A tale of two city clubs

Dave Woodhall on Villa’s latest failings.

There’s probably some law that says any time Villa play Everton everything written about the game has to include a reference to it being the most-played fixture in the top flight.

They are, as I say probably as often, two clubs who share a remarkable similarity – both giants of the game in the Victorian era, both with periods of success since then, but who have never punched their weight on a consistent basis.

I’ve got a lot of respect for Everton and a certain amount for their supporters – it can’t be easy keeping the faith when your neighbours were the most succesful club English fotoball has ever seen, then when they faded another near-neighbour took their place, only to be succeeded by yet another. And when Everton did manage to briefly elbow their way to the top, it was at a time when English football was at its lowest ebb and had more important things to worry about.

But what I do admire about Everton, almost to the point of jealousy, is the way they’ve coped with the fast-changing world of the past decade or so. They have a ground that can’t be expanded, that will never be a blue-chip attraction for corporate clients, they haven’t got a sugar daddy owner and they compete for off-field income with the three monoliths mentioned above.

Yet they manage to survive and thrive when clubs of similar size and ambition (Newcastle for one, and we all know who the other is) spend every season struggling. Everton bring through youngsters, they manage to find the money to buy established names despite always claiming to be skint, they hang on to their star players when better teams are sniffing around and when they do sell, they invariably re-invest the money wisely. In short, they’re everything that Villa should be and have failed at for the past five years.

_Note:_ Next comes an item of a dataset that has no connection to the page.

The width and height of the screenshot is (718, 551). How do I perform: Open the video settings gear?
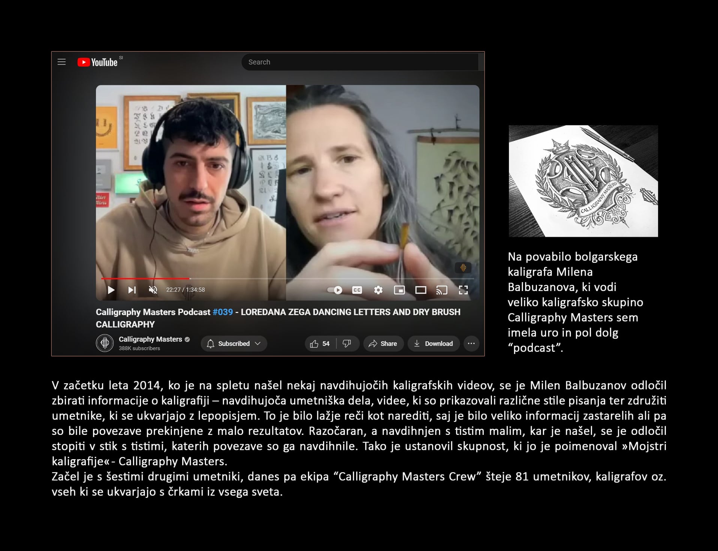point(378,290)
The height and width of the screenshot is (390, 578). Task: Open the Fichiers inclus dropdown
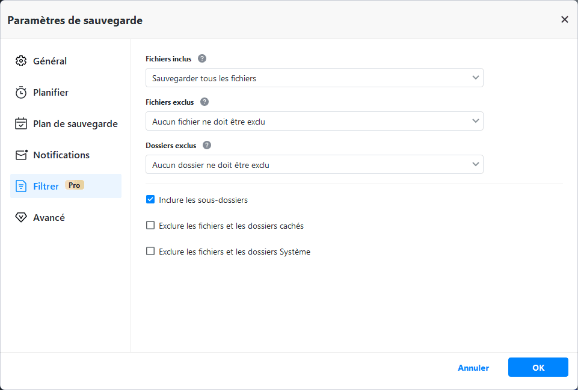coord(314,78)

And that, more than anything, is why the latest chapter in the age-old rivalry between the clubs might have been the most one-sided. Everton scored four times without really trying, Villa looked demoralised from the kick-off. Any hope that the point gained at home to Manchester City was the start of a revival to send us effortlessly out of the relegation zone lasted about as long as the referee’s whistle to signal the beginning of this mis-match.

There’s no point in going over the ninety minutes – you either watched them or have read enough about what took place to form a conclusion already. Villa are in deep trouble, and Remi Garde has no doubt at all now about the size of the task he has ahead of him.

I’m trying to find some consolation, and failing, apart from a brief moment wondering how it is that a club that has had such a poor record in appointing managers recently can have been the first one to recognise hat Roberto Martinez had the ability to succeed on a larger stage and wonder what might have happened had we been successful in luring him away from Wigan to take over from Gerard Houllier what seems a lifetime ago.

In conclusion, and really, really, trying to clutch at a straw, I’m looking ahead to next Saturday’s game, which has assumed an importance out of all proportion to the routine win you’d have hoped it would be when the fixtures were announced during the summer. Losing away at Everton isn’t the sort of result that gets you relegated, but failing to beat Watford at home most certainly is.